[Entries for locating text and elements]
====

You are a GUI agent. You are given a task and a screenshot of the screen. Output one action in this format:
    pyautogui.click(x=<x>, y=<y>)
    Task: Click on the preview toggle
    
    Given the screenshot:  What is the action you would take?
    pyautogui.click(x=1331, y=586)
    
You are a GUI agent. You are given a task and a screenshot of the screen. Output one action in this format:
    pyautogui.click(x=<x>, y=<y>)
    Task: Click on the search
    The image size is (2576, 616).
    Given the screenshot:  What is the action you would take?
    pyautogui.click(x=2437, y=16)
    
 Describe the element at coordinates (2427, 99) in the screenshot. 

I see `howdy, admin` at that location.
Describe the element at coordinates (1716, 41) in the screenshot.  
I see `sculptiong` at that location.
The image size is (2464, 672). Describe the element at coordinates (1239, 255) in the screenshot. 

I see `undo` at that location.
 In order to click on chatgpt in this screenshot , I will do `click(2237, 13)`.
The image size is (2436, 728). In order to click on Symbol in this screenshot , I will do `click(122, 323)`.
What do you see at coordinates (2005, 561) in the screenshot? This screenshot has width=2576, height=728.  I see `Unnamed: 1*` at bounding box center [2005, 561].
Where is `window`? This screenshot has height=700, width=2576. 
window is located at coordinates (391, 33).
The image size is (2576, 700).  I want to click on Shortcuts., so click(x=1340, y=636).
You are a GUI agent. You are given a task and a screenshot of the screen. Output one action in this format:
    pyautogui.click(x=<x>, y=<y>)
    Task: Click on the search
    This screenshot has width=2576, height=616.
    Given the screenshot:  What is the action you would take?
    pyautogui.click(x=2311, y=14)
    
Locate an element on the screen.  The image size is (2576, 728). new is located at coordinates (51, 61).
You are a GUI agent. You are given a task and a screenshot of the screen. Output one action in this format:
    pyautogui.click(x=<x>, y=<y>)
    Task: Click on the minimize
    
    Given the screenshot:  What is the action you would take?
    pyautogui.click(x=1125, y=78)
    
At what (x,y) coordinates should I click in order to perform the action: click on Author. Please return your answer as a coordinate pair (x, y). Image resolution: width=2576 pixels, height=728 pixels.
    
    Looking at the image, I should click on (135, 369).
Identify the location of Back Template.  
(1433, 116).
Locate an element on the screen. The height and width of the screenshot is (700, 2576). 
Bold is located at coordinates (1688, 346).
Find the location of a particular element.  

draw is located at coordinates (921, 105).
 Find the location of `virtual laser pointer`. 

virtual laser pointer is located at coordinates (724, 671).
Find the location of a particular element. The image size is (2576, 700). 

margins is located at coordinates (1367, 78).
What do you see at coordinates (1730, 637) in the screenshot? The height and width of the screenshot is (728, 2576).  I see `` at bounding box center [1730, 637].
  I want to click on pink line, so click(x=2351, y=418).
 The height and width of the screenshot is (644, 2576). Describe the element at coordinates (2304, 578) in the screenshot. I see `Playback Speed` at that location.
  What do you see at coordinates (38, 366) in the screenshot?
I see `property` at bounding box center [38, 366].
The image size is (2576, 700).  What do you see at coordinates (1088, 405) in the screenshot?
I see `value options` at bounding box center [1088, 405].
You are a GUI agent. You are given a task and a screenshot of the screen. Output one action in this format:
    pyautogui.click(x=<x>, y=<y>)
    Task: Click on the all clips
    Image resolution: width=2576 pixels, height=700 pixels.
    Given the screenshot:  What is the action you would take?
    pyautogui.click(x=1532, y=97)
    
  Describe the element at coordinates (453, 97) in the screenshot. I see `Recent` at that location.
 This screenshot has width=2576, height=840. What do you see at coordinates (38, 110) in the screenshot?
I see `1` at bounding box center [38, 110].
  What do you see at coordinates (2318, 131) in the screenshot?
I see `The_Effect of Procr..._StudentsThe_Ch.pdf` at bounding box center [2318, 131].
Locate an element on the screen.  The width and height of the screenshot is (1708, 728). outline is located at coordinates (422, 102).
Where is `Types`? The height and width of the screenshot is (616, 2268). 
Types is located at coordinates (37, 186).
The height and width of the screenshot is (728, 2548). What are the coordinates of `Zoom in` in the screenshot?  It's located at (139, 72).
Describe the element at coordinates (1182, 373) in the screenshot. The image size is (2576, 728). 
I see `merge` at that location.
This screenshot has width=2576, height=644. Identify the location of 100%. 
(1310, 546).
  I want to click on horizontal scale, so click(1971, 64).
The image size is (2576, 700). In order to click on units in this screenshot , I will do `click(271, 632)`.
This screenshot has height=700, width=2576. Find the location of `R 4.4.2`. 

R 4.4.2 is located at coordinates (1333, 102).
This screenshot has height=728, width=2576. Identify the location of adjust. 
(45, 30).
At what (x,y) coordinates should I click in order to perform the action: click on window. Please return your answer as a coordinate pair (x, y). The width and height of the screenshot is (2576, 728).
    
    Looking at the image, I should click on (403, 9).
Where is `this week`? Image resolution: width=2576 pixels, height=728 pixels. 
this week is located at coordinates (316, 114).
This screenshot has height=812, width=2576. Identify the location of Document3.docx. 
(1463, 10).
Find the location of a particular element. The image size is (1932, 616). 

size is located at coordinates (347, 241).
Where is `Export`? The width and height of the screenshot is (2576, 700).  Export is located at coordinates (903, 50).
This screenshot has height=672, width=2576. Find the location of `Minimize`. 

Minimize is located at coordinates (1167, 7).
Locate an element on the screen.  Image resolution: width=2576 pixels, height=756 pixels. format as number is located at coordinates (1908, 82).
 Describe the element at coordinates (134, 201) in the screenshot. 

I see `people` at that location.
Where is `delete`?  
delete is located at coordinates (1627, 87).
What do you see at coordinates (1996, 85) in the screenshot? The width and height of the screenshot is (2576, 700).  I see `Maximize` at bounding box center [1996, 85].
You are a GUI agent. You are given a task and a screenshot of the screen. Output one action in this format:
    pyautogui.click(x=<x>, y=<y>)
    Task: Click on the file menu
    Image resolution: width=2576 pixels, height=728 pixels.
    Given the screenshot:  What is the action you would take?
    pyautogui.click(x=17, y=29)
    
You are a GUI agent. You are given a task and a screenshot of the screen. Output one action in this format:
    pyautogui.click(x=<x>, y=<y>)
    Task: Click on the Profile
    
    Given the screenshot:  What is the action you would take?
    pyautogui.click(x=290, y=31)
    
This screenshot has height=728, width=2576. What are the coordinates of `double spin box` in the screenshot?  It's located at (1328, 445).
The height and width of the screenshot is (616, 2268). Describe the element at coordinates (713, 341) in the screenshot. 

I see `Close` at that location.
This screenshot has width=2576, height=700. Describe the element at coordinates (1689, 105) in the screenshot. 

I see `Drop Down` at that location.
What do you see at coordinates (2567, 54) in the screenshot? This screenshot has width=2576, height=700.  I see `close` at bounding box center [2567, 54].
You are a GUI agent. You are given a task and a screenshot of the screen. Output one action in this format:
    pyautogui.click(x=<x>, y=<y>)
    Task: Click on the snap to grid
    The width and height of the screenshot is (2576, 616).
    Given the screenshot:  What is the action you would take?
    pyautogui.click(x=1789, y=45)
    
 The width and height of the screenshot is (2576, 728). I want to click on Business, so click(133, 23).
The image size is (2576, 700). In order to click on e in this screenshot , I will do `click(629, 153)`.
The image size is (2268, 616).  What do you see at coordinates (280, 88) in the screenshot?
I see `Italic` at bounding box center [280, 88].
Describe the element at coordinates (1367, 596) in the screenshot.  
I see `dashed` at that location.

====

**Written request:**
Rewrite all of the entries above, changing "GUI agent" to "desktop agent" and leaving everything else the same.

**Solution for this exercise:**
You are a desktop agent. You are given a task and a screenshot of the screen. Output one action in this format:
    pyautogui.click(x=<x>, y=<y>)
    Task: Click on the preview toggle
    
    Given the screenshot:  What is the action you would take?
    pyautogui.click(x=1331, y=586)
    
You are a desktop agent. You are given a task and a screenshot of the screen. Output one action in this format:
    pyautogui.click(x=<x>, y=<y>)
    Task: Click on the search
    The image size is (2576, 616).
    Given the screenshot:  What is the action you would take?
    pyautogui.click(x=2437, y=16)
    
 Describe the element at coordinates (2427, 99) in the screenshot. 

I see `howdy, admin` at that location.
Describe the element at coordinates (1716, 41) in the screenshot.  
I see `sculptiong` at that location.
The image size is (2464, 672). Describe the element at coordinates (1239, 255) in the screenshot. 

I see `undo` at that location.
 In order to click on chatgpt in this screenshot , I will do `click(2237, 13)`.
The image size is (2436, 728). In order to click on Symbol in this screenshot , I will do `click(122, 323)`.
What do you see at coordinates (2005, 561) in the screenshot? This screenshot has width=2576, height=728.  I see `Unnamed: 1*` at bounding box center [2005, 561].
Where is `window`? This screenshot has height=700, width=2576. 
window is located at coordinates (391, 33).
The image size is (2576, 700).  I want to click on Shortcuts., so click(x=1340, y=636).
You are a desktop agent. You are given a task and a screenshot of the screen. Output one action in this format:
    pyautogui.click(x=<x>, y=<y>)
    Task: Click on the search
    This screenshot has width=2576, height=616.
    Given the screenshot:  What is the action you would take?
    pyautogui.click(x=2311, y=14)
    
Locate an element on the screen.  The image size is (2576, 728). new is located at coordinates (51, 61).
You are a desktop agent. You are given a task and a screenshot of the screen. Output one action in this format:
    pyautogui.click(x=<x>, y=<y>)
    Task: Click on the minimize
    
    Given the screenshot:  What is the action you would take?
    pyautogui.click(x=1125, y=78)
    
At what (x,y) coordinates should I click in order to perform the action: click on Author. Please return your answer as a coordinate pair (x, y). Image resolution: width=2576 pixels, height=728 pixels.
    
    Looking at the image, I should click on (135, 369).
Identify the location of Back Template.  
(1433, 116).
Locate an element on the screen. The height and width of the screenshot is (700, 2576). 
Bold is located at coordinates (1688, 346).
Find the location of a particular element.  

draw is located at coordinates (921, 105).
 Find the location of `virtual laser pointer`. 

virtual laser pointer is located at coordinates (724, 671).
Find the location of a particular element. The image size is (2576, 700). 

margins is located at coordinates (1367, 78).
What do you see at coordinates (1730, 637) in the screenshot? The height and width of the screenshot is (728, 2576).  I see `` at bounding box center [1730, 637].
  I want to click on pink line, so click(x=2351, y=418).
 The height and width of the screenshot is (644, 2576). Describe the element at coordinates (2304, 578) in the screenshot. I see `Playback Speed` at that location.
  What do you see at coordinates (38, 366) in the screenshot?
I see `property` at bounding box center [38, 366].
The image size is (2576, 700).  What do you see at coordinates (1088, 405) in the screenshot?
I see `value options` at bounding box center [1088, 405].
You are a desktop agent. You are given a task and a screenshot of the screen. Output one action in this format:
    pyautogui.click(x=<x>, y=<y>)
    Task: Click on the all clips
    Image resolution: width=2576 pixels, height=700 pixels.
    Given the screenshot:  What is the action you would take?
    pyautogui.click(x=1532, y=97)
    
  Describe the element at coordinates (453, 97) in the screenshot. I see `Recent` at that location.
 This screenshot has width=2576, height=840. What do you see at coordinates (38, 110) in the screenshot?
I see `1` at bounding box center [38, 110].
  What do you see at coordinates (2318, 131) in the screenshot?
I see `The_Effect of Procr..._StudentsThe_Ch.pdf` at bounding box center [2318, 131].
Locate an element on the screen.  The width and height of the screenshot is (1708, 728). outline is located at coordinates (422, 102).
Where is `Types`? The height and width of the screenshot is (616, 2268). 
Types is located at coordinates (37, 186).
The height and width of the screenshot is (728, 2548). What are the coordinates of `Zoom in` in the screenshot?  It's located at (139, 72).
Describe the element at coordinates (1182, 373) in the screenshot. The image size is (2576, 728). 
I see `merge` at that location.
This screenshot has width=2576, height=644. Identify the location of 100%. 
(1310, 546).
  I want to click on horizontal scale, so click(1971, 64).
The image size is (2576, 700). In order to click on units in this screenshot , I will do `click(271, 632)`.
This screenshot has height=700, width=2576. Find the location of `R 4.4.2`. 

R 4.4.2 is located at coordinates (1333, 102).
This screenshot has height=728, width=2576. Identify the location of adjust. 
(45, 30).
At what (x,y) coordinates should I click in order to perform the action: click on window. Please return your answer as a coordinate pair (x, y). The width and height of the screenshot is (2576, 728).
    
    Looking at the image, I should click on (403, 9).
Where is `this week`? Image resolution: width=2576 pixels, height=728 pixels. 
this week is located at coordinates (316, 114).
This screenshot has height=812, width=2576. Identify the location of Document3.docx. 
(1463, 10).
Find the location of a particular element. The image size is (1932, 616). 

size is located at coordinates (347, 241).
Where is `Export`? The width and height of the screenshot is (2576, 700).  Export is located at coordinates (903, 50).
This screenshot has height=672, width=2576. Find the location of `Minimize`. 

Minimize is located at coordinates (1167, 7).
Locate an element on the screen.  Image resolution: width=2576 pixels, height=756 pixels. format as number is located at coordinates (1908, 82).
 Describe the element at coordinates (134, 201) in the screenshot. 

I see `people` at that location.
Where is `delete`?  
delete is located at coordinates (1627, 87).
What do you see at coordinates (1996, 85) in the screenshot? The width and height of the screenshot is (2576, 700).  I see `Maximize` at bounding box center [1996, 85].
You are a desktop agent. You are given a task and a screenshot of the screen. Output one action in this format:
    pyautogui.click(x=<x>, y=<y>)
    Task: Click on the file menu
    Image resolution: width=2576 pixels, height=728 pixels.
    Given the screenshot:  What is the action you would take?
    pyautogui.click(x=17, y=29)
    
You are a desktop agent. You are given a task and a screenshot of the screen. Output one action in this format:
    pyautogui.click(x=<x>, y=<y>)
    Task: Click on the Profile
    
    Given the screenshot:  What is the action you would take?
    pyautogui.click(x=290, y=31)
    
This screenshot has height=728, width=2576. What are the coordinates of `double spin box` in the screenshot?  It's located at (1328, 445).
The height and width of the screenshot is (616, 2268). Describe the element at coordinates (713, 341) in the screenshot. 

I see `Close` at that location.
This screenshot has width=2576, height=700. Describe the element at coordinates (1689, 105) in the screenshot. 

I see `Drop Down` at that location.
What do you see at coordinates (2567, 54) in the screenshot? This screenshot has width=2576, height=700.  I see `close` at bounding box center [2567, 54].
You are a desktop agent. You are given a task and a screenshot of the screen. Output one action in this format:
    pyautogui.click(x=<x>, y=<y>)
    Task: Click on the snap to grid
    The width and height of the screenshot is (2576, 616).
    Given the screenshot:  What is the action you would take?
    pyautogui.click(x=1789, y=45)
    
 The width and height of the screenshot is (2576, 728). I want to click on Business, so click(133, 23).
The image size is (2576, 700). In order to click on e in this screenshot , I will do `click(629, 153)`.
The image size is (2268, 616).  What do you see at coordinates (280, 88) in the screenshot?
I see `Italic` at bounding box center [280, 88].
Describe the element at coordinates (1367, 596) in the screenshot.  
I see `dashed` at that location.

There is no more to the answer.